Est-ce l’histoire ou la manière dont elle est racontée, à la deuxième personne du singulier, qui m’attrape et me précipite au fond du roman ? Est-ce l’hyperactivité et la dépression qui m’escortent ? Est-ce le ton choisi par Catherine Cusset, aussi froid et piquant que tendre et aimant qui m’appelle et me retient ?
Au pays de : « L’autre qu’on adorait fait revivre Thomas, un homme d’une vitalité exubérante qui fut l’amant, puis le proche ami de la narratrice, et qui s’est suicidé à trente-neuf ans aux États-Unis. »
L’immersion
« En janvier, tu as dix-huit ans. »
Au début, c’est un tu que l’on rencontre. Le tu de toi, de il, de lui, de nous, de l’universalité d’un homme, d’une vie. Tu as dix-huit ans.
Elle te raconte, elle qu’on ne connait pas et qui s’adresse à toi, avec cette tendresse et cette complicité qui caractérisent les amis de longue date qui savent autant les peines, les joies, les qualités, les défauts.
Ce tu nous met à distance, éloigne par la complicité induite. Ce tu pourtant partage, et nous rapproche par ce droit que l’on a de lire.
Lire un texte, une lettre, un témoignage. De toi, ce tu, qui vit, qui meurt. Qui subit sa vie, puis sa maladie, puis sa vie, encore.
L’espoir
« Sur la pente ascendante. »
Et pour ce tu qui lutte, j’oublie tout, y compris la 4e de couverture qui annonce d’emblée la fin d’une histoire. Je garde seulement le sujet, objet du texte et des phrases. Ce sujet unique. Seul à jouer et seul à perdre. Et j’espère, j’espère pour lui et pour l’histoire que tout ira bien. Que cette maladie découverte sera apprivoisée, gérée, vaincue par ce tu qui lutte.
Il est trop présent pour ne pas me rendre optimiste.
Mais elle, Catherine Cusset est de plus en plus sombre. Elle, comme nous, avons peur de la chute. Elle rythme et raconte. Sa mécanique sujet-verbe-complément marque et emporte tout. Tout tourne autour du toi, nous aussi, tourbillonnons, obsédés.
La colère
« Tu relis Bossuet. Tu soulignes certaines phrases. »
Et quand le tu se perd, noyé par une maladie difficile à apprivoiser, il fait naître la colère. Pourquoi ne remontes-tu pas la pente ? Pourquoi ne te soignes-tu pas ? Tu es oppressant, insupportable. Ça l’est tout autant d’assister à la destruction d’un être. De ne presque plus comprendre.
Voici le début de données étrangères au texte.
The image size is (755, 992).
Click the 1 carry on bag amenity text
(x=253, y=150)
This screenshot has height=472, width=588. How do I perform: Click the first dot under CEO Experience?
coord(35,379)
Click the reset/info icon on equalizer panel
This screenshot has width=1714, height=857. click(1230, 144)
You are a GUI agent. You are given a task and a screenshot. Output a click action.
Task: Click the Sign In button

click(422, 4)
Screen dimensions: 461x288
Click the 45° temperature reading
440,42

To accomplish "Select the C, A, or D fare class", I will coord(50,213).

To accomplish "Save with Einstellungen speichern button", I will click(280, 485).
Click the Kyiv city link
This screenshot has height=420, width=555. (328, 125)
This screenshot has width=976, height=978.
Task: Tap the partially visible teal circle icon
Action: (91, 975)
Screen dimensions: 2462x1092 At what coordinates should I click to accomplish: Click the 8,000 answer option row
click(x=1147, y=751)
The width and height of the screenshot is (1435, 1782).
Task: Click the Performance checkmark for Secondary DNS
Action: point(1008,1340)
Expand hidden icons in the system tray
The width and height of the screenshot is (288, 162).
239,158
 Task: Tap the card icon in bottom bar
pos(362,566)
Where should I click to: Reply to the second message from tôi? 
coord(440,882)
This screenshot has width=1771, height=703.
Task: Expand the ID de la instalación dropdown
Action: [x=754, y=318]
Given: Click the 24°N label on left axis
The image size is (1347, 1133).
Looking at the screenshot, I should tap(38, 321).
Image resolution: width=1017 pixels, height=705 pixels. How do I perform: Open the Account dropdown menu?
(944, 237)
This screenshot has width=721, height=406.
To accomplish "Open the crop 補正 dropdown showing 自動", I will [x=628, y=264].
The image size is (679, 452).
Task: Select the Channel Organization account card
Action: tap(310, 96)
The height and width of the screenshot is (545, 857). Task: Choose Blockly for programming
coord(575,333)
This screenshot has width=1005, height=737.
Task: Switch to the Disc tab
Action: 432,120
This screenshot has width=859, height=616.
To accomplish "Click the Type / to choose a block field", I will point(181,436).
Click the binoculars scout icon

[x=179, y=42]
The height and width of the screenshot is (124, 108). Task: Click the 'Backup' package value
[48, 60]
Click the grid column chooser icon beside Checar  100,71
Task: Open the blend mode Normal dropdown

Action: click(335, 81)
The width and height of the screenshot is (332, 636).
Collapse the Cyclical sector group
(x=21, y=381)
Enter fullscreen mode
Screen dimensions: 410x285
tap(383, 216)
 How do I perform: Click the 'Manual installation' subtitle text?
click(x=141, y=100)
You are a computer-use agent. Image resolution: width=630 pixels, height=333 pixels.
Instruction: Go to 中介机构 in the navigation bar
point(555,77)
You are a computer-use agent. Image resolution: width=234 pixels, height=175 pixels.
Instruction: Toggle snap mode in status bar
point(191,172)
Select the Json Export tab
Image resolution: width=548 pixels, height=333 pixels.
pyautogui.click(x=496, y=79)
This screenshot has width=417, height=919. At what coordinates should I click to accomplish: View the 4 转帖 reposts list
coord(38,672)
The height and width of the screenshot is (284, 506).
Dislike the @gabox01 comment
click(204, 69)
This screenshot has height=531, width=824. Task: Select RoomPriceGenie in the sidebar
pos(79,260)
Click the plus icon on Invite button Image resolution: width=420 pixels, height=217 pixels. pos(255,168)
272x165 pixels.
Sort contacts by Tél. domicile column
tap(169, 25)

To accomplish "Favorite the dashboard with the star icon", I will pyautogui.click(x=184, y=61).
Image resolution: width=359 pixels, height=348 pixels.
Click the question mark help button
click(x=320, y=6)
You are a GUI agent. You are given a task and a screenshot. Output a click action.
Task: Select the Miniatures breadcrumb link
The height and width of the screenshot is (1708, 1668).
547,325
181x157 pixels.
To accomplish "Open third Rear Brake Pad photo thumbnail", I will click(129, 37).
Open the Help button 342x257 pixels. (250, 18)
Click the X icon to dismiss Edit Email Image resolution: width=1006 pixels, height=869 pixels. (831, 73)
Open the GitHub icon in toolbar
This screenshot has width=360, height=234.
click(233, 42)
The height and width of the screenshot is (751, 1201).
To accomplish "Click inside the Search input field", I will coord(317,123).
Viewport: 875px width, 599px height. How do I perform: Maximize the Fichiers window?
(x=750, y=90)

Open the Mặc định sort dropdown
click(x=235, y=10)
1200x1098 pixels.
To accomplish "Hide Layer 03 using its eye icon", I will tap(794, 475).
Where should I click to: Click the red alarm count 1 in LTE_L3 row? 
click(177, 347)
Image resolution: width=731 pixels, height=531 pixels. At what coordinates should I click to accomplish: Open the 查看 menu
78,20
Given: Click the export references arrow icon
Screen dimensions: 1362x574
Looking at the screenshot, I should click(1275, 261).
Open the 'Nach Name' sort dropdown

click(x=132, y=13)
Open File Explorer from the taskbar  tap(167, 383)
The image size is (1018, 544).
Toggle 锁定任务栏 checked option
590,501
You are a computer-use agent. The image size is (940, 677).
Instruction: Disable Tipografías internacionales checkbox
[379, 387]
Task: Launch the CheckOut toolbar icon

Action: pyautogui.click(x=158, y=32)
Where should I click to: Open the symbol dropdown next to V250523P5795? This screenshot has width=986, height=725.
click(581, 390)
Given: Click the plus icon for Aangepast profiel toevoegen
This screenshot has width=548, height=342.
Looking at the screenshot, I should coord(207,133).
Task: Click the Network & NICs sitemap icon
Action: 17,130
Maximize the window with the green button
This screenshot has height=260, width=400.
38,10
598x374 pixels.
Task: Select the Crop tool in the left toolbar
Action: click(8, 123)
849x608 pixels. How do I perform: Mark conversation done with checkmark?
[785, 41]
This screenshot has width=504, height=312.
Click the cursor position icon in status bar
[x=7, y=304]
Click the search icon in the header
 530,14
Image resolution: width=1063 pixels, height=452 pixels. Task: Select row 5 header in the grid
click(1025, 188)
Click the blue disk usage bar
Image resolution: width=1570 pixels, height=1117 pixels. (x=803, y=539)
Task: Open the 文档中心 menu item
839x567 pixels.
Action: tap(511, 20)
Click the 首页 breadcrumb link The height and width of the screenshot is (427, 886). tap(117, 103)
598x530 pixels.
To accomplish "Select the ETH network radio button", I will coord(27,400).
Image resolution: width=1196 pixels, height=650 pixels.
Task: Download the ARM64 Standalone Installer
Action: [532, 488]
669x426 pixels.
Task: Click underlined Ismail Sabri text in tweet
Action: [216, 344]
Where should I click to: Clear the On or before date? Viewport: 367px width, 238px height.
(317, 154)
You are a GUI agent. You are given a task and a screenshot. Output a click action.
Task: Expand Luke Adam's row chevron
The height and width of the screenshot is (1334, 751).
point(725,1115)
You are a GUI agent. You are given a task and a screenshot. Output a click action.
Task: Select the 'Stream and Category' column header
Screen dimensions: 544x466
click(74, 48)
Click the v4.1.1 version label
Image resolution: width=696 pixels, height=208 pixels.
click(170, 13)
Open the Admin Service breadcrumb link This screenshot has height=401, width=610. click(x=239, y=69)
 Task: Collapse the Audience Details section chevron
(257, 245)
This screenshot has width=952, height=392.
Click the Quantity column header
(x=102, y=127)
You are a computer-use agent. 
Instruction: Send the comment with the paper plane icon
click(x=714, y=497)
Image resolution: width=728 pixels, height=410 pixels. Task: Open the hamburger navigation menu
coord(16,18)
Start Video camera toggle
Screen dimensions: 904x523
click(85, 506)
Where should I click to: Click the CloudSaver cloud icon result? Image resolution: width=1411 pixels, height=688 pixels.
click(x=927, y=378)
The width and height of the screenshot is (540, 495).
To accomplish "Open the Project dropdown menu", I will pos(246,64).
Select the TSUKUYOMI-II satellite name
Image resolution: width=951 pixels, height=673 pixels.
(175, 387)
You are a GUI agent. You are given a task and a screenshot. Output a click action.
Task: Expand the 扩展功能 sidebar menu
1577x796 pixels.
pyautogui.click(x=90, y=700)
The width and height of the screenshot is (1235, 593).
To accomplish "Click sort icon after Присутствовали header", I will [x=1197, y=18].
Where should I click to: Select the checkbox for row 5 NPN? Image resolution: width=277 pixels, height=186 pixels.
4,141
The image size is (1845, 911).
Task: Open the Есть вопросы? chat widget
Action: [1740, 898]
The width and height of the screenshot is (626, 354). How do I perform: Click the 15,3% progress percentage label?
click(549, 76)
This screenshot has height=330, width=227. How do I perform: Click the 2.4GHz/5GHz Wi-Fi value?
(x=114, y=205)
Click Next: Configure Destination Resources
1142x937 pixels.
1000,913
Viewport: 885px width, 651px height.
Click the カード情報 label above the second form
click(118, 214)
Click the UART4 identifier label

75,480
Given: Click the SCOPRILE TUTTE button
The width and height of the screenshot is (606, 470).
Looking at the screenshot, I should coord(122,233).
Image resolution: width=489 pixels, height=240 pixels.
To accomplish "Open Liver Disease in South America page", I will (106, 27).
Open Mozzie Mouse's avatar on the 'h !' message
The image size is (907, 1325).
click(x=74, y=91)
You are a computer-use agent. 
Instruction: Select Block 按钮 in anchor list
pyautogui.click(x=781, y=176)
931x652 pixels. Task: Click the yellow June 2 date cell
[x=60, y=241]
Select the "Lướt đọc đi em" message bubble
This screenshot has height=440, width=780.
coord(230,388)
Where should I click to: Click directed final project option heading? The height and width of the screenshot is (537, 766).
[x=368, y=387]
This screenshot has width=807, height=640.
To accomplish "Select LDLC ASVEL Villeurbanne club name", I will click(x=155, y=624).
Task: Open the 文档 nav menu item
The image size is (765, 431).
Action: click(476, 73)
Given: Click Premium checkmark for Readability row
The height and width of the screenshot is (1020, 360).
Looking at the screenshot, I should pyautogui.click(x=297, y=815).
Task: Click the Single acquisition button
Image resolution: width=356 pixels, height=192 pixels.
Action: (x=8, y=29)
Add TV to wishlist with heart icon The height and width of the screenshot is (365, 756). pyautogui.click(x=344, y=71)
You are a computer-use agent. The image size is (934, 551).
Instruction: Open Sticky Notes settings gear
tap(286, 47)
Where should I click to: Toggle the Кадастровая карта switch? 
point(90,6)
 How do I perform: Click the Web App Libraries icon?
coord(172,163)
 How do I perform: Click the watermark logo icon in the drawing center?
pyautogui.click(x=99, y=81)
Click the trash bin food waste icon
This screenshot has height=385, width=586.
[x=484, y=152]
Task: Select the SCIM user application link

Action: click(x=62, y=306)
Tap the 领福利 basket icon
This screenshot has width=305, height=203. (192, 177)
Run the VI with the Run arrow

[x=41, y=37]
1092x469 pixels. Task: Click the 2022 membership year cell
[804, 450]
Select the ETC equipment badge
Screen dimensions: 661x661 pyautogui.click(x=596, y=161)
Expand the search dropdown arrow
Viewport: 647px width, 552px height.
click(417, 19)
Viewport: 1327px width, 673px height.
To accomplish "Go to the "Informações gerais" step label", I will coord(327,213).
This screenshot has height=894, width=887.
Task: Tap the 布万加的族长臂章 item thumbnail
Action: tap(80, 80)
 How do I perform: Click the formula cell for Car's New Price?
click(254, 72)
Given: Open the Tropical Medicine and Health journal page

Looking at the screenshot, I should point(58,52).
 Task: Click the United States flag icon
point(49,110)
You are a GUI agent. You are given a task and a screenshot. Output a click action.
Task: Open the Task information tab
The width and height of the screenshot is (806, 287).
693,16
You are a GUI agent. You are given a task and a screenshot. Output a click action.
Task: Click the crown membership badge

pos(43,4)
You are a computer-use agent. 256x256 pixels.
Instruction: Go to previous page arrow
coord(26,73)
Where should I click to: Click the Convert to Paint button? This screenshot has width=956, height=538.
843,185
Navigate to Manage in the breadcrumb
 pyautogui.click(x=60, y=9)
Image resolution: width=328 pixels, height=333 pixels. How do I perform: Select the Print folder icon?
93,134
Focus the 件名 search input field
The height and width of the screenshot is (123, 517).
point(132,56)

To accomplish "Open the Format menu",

Le tu reprend alors toute sa place, il nous a distancés et nous rattrape, nous, Big Brother d’un naufrage.
La phrase : « Que reste-t-il de toi derrière la maladie […] ? »
Le tip : Si comme moi, vous n’avez pas lu Marcel Proust, ce livre sera une belle occasion de le découvrir.
L’itinéraire : Catherine Cusset, L’autre qu’on adorait, Éd. Gallimard, 2016. 304 pages.